The evidence is piling up: most people on low incomes will have been made much worse off in the course of this decade. Most depressingly, the Institute for Fiscal Studies predicts that the child poverty rate, which saw a sustained fall in the New Labour years, from 34% to 27% after housing costs, will have shot up to 37% by the end of this Parliament.  New projections we are publishing today show some dramatic examples of falling living standards – such as among out of work families, who got around two thirds of their minimum needs met by benefits at the start of the decade, but will have only about half by its end.

But amid this general gloom, not everyone loses equally, and a few actually make modest gains. Our projections identify a pattern in these differing fortunes that tell us a lot about where public support for low income families is heading.

Most obviously, the worst losers are those who were worst off in the first place: people depending on out of work benefits. The unprecedented decision to uprate benefits more slowly than inflation, and at present to freeze them entirely, is overlain with a myriad of specific punitive cuts, notably the benefits cap, the restriction of tax credit entitlements to two children, the bedroom tax and increasingly severe restrictions on the rent levels that will be supported by Housing Benefit. Put together, these are pushing more families towards destitution, making the escalation in food bank usage entirely unsurprising.

None of those measures that have helped improve family incomes in recent years – higher tax allowances, improved childcare support, a higher minimum wage – have done anything to help people without work. For low income working families, some of whom have benefited from these improvements, it’s a more mixed picture.

Most of these working families are also experiencing severe cuts, particularly in tax credits and in Universal Credit, which in most cases are much greater than the small offsetting gains. The exception to this is low-paid working families with at least one parent working full time and the other working either full or part time. They may get enough gain from the National Living Wage to make them slightly better off overall.

However, most families whose low incomes trigger means-tested help from the state do not have as much work in this – and that’s often why they need the help. Lone parents in particular cannot gain from changes that require two workers in the family to offset the losses in state support. Couples with part-time or sporadic work, including those who choose for one parent to allocate time to family caring, are also lose out.
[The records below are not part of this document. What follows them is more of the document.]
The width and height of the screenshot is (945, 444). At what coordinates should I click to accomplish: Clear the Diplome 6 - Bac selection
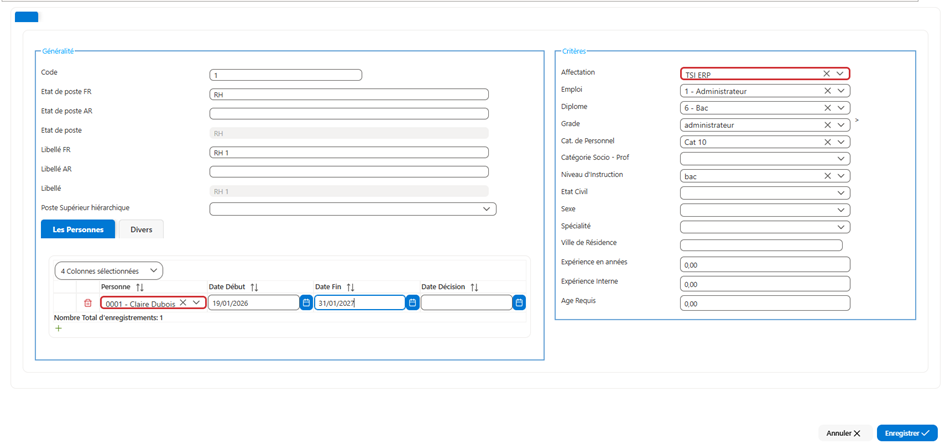827,108

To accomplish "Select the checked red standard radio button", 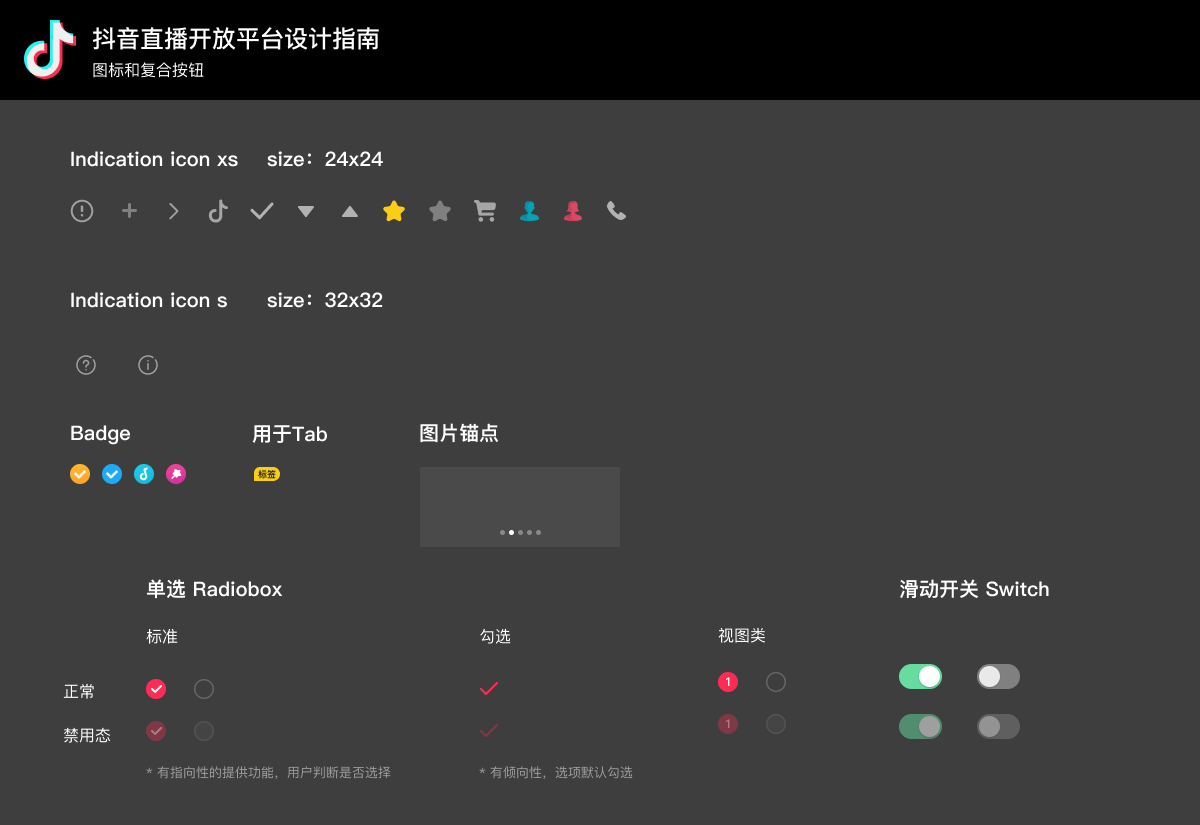I will [x=156, y=689].
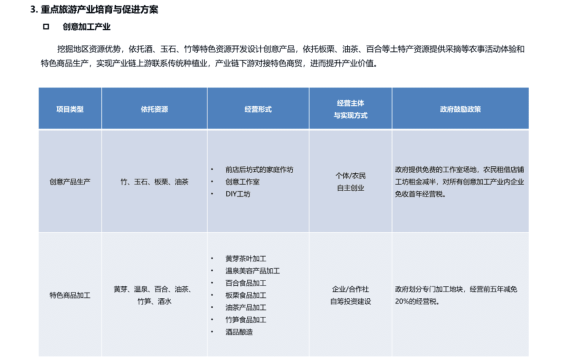Click the bullet item 前店后坊式的家庭作坊
Image resolution: width=570 pixels, height=360 pixels.
tap(259, 169)
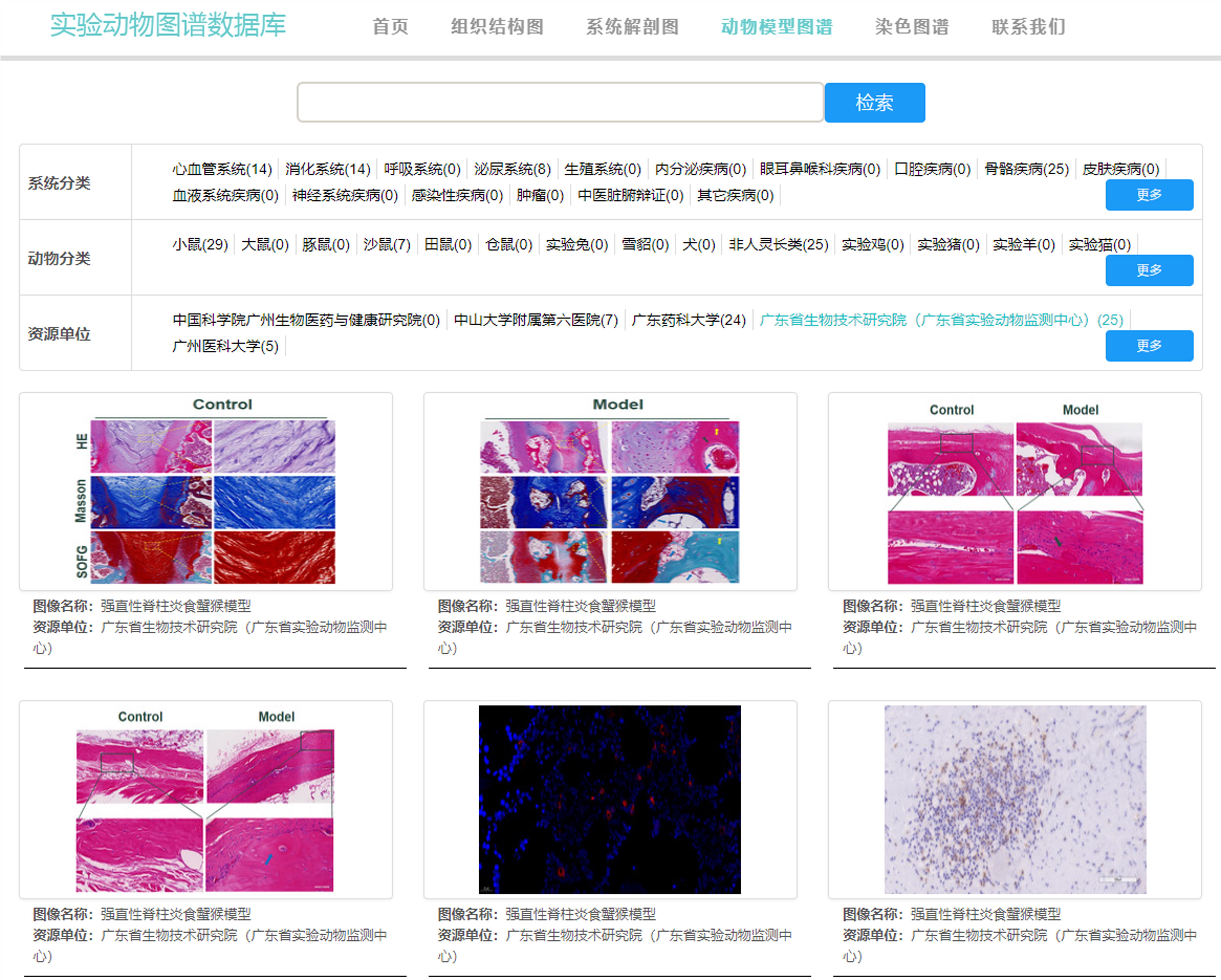Open the Model staining panel thumbnail

tap(610, 491)
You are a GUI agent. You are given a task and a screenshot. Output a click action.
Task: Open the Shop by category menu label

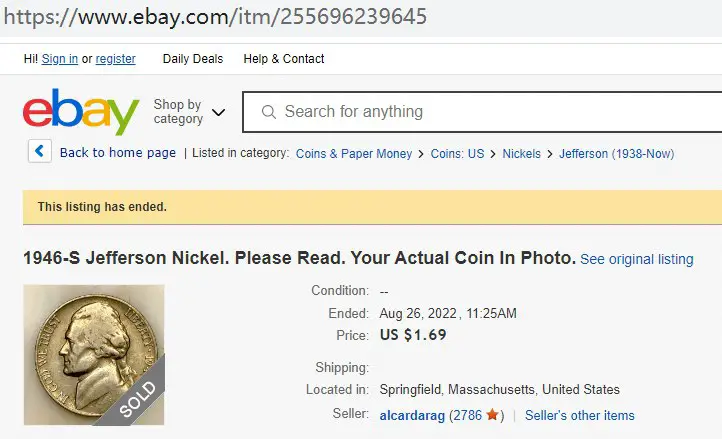coord(178,111)
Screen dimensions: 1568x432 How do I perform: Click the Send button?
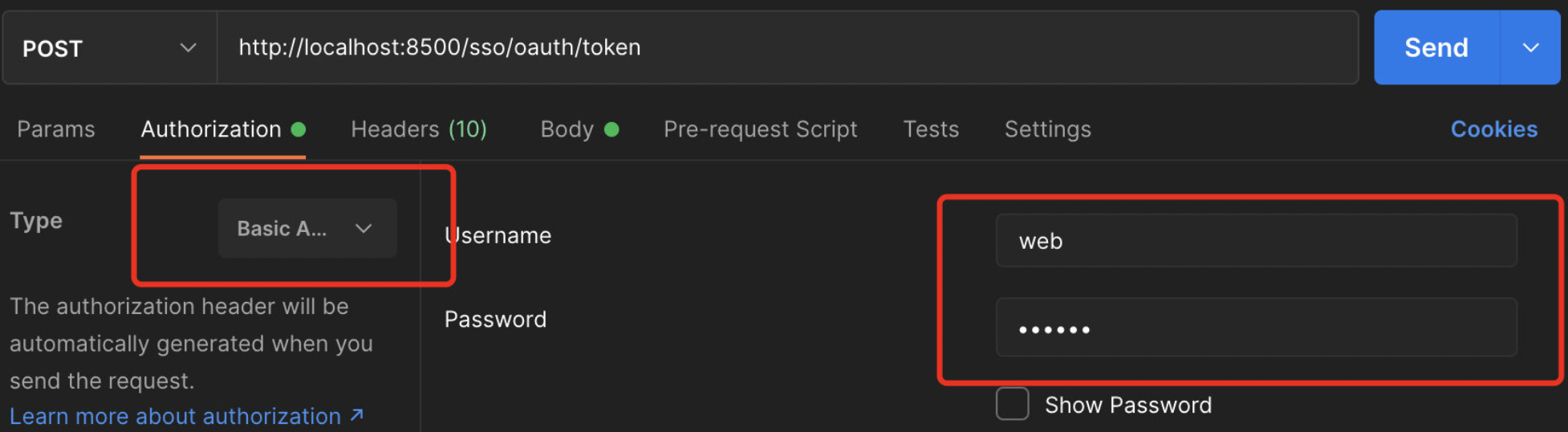coord(1436,47)
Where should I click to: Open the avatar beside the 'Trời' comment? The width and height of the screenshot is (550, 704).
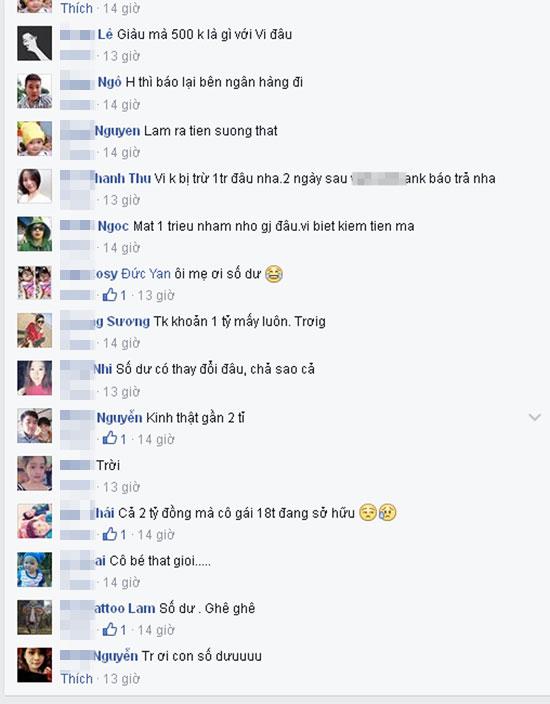tap(35, 473)
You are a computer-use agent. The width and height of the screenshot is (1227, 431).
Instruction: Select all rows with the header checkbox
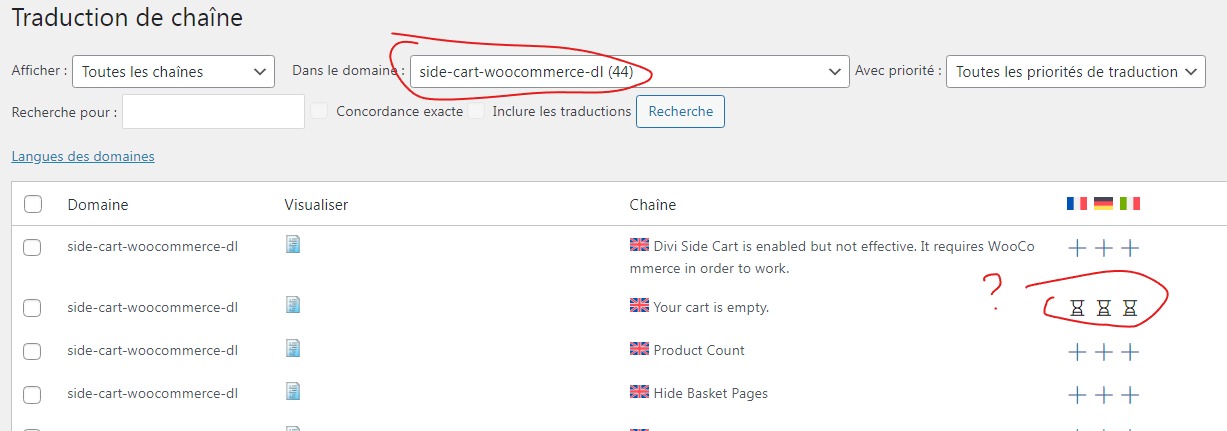coord(33,204)
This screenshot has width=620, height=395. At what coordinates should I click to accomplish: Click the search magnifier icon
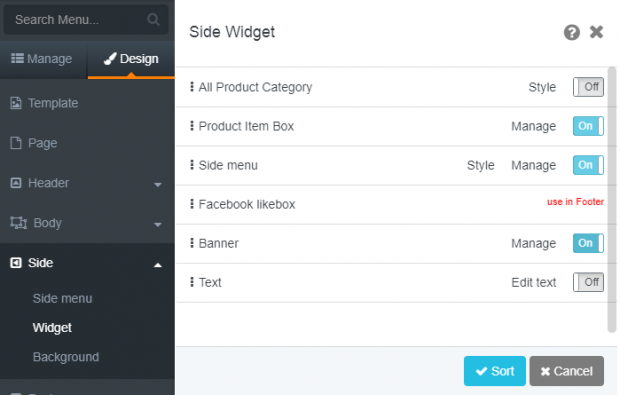click(x=153, y=19)
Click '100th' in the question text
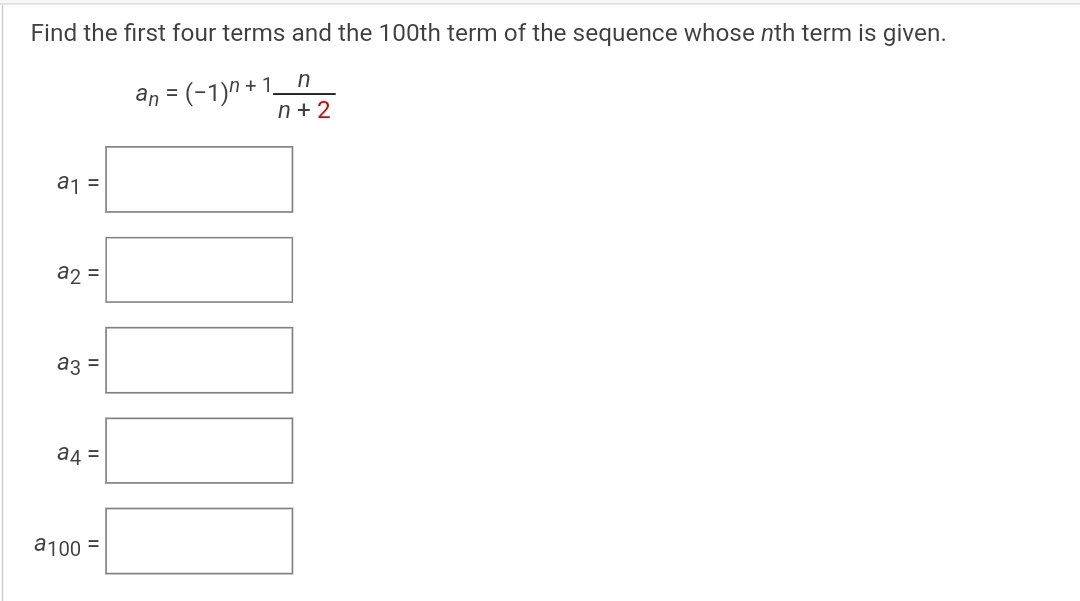 pos(409,33)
Thus, behind the strategy of combining lower in-work support with higher minimum pay is the inference that families who want to thrive should increase their working hours. This tallies with the emerging system of “in-work conditionality” under Universal Credit, and the rule that self-employed people have to earn more than a minimum threshold to gain from it.

This is not how Universal Credit was originally designed, when it emphasised opportunities to gain from small amounts of work. It threatens to create a new narrative in which families are seen as “undeserving” of state help unless they are have two parents, who are working all available hours. Yet the purpose of in-work support in today’s uncertain economy should precisely be to guarantee a reasonable income to people on reduced earnings, often because of relatively few or irregular working hours. If these groups come to be seen as the new undeserving poor, the very purpose of support for working families will be undermined.